Terry Shaw was a road and track racer himself (and still coaches the noob sessions at the velodrome), so I'm not surprised at his racer bias in fittings, but nonetheless, they do a great job with maintenance, wheel building, etc., so for that stuff, they should still be fine. I also like George over at Slough's. I do almost all my own wrenching, but when I have a tough problem that requires specialty tools, I almost always go to one of these two shops and have never been disappointed.


----------



## grrrah (Jul 22, 2005)

smw said:


> I just started going there recently. So far so good. I know the manager there is fairly new. Very knowledgable though. For my mt biking stuff I use TrailHead and Passion, I seem to have to shop around for roadie stuff, but yes Sun has been good to me and they have also given me discounts. I think as they get to know you the better they get.


hmm.. hey sean, The wrenching at sun is good. I don't really care fore the new manager. Sun used to be my LBS when Mike was still there, but he moved to (forgot the name) in Palo Alto now. Ive gone back to sun a couple times since, and have recieved similar treatment to Stumpy_Steve. Sun does have a bunch of small parts crammed in their inventory, so I go back when looking for specific parts, but the last time, I knew exactly what I wanted, and the new mgr was trying to tell me different. And yes, the more they know you, the better they treat you.. too bad I always dealt with Mike.
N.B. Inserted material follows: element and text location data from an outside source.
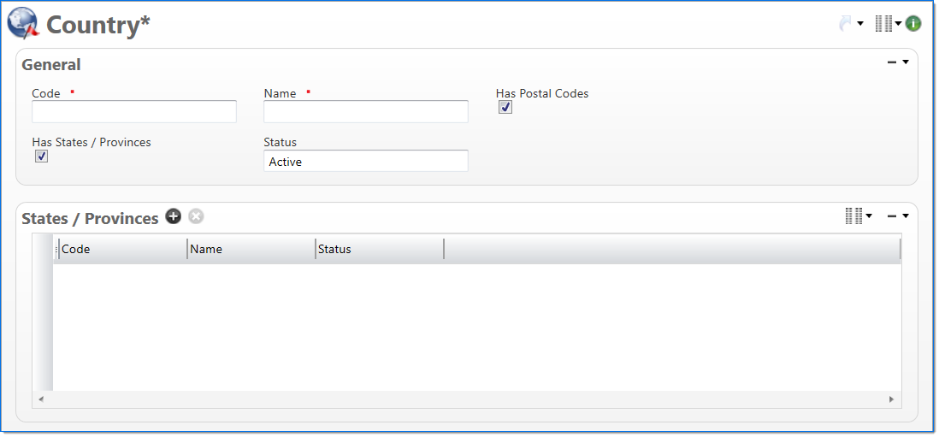Click the green information icon
Viewport: 939px width, 437px height.
(x=913, y=24)
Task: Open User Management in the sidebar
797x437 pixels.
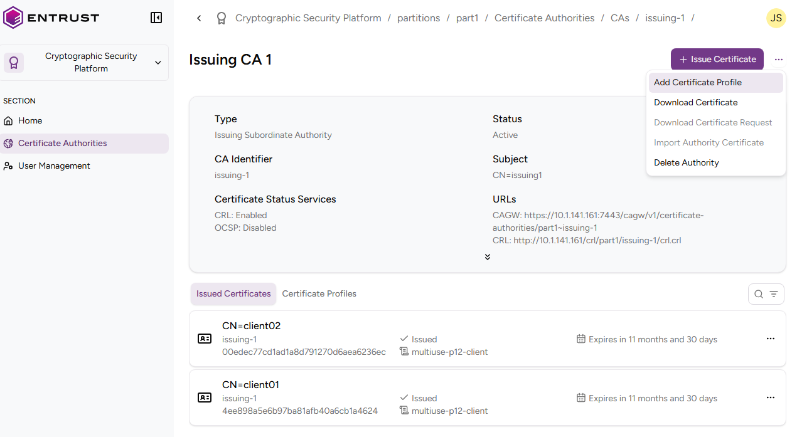Action: (x=53, y=166)
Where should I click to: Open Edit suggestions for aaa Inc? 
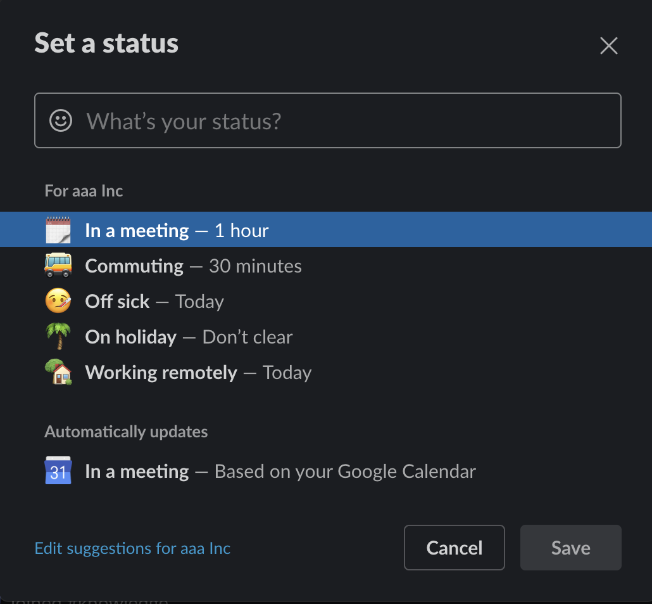(x=132, y=548)

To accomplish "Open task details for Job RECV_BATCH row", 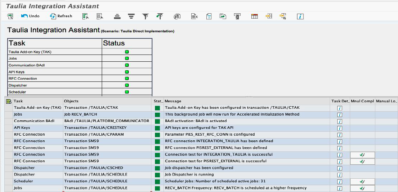I will [x=340, y=115].
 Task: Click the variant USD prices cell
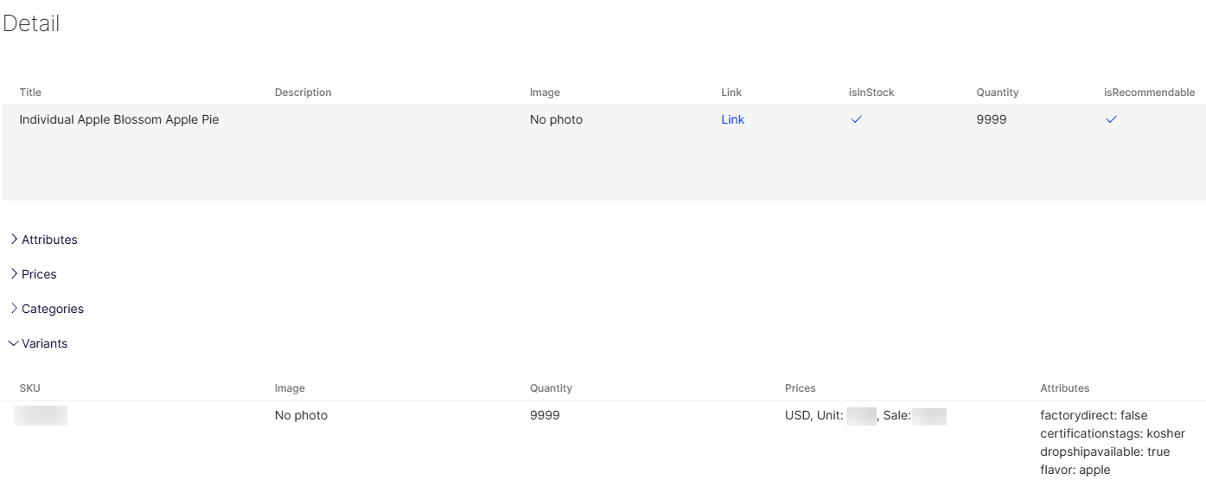(865, 416)
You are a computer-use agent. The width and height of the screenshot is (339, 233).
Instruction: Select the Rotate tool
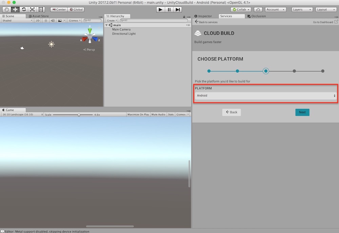[x=23, y=9]
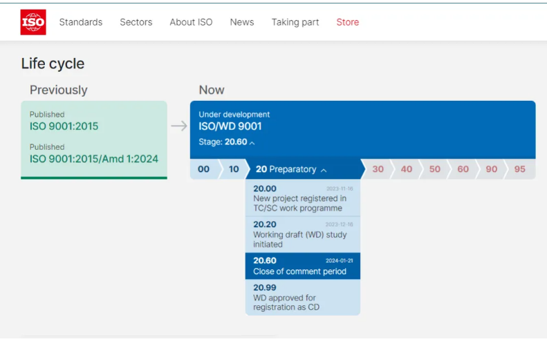Screen dimensions: 547x355
Task: Select the 20.60 Close of comment period entry
Action: (x=302, y=266)
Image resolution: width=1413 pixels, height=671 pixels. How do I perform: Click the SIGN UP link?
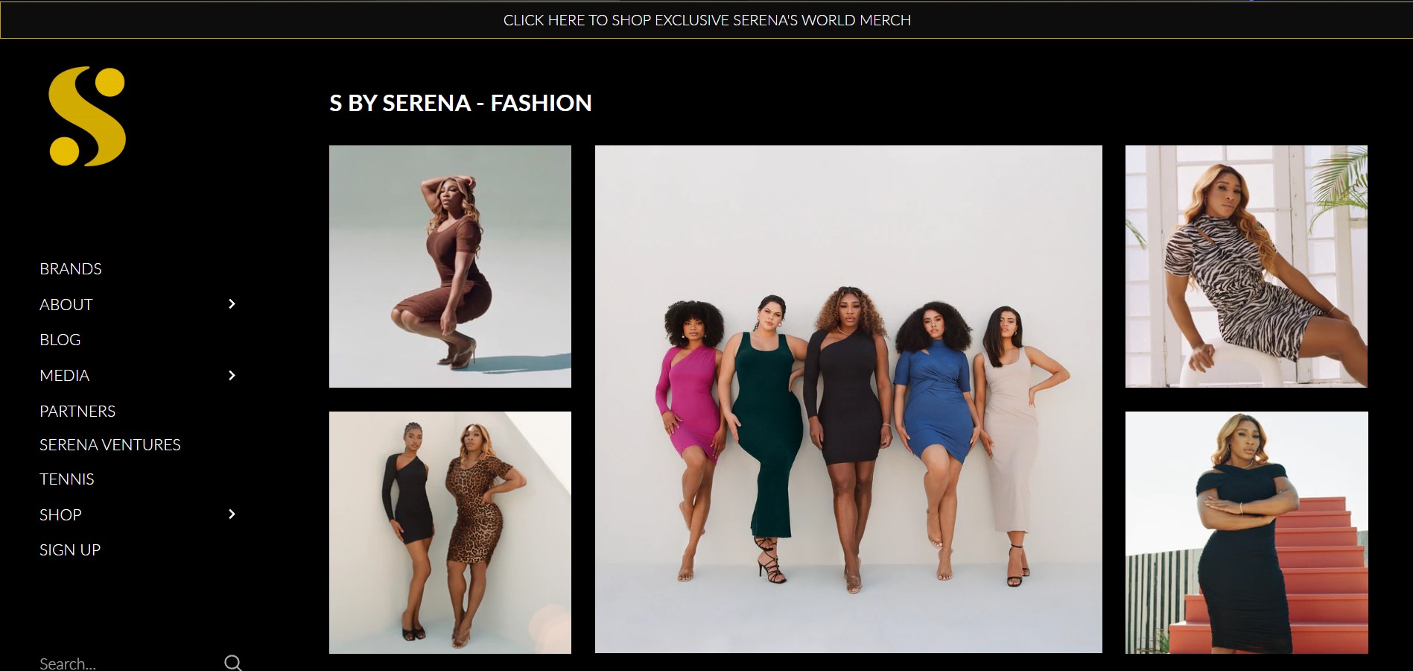70,550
as for wheelaway, my experiences pretty much echo others here. only been there for parts, but seem like a good shop.


----------



## CrankyMonkey (Jul 8, 2007)

I'm not to crazy with Summit, every time I get my MTB back from them something is always screwed up. They are the main reason I ended up learning how to wrench on my own bikes. The best thing you could do is get a bike stand, some tools and a good maintenance book. Bikes are simple machines and really easy to work on.

I've heard good things about Willow Glen and Cupertino Bikes. I would also check out Calabasas in Cupertino, I just bought a threaded freewheel from them and they seemed really cool. What about Mike's Bikes? I've yet to visit them but I just saw a commercial on TDF.


----------



## CrankyMonkey (Jul 8, 2007)

I've had good experiences with the Bike Doctor too: www.thebikedoctor.net. His prices are extremely fair, his work is top notch and he turns around your bike the same day. You can also drop it off at one of his corporate repair days to avoid the house call fee.


----------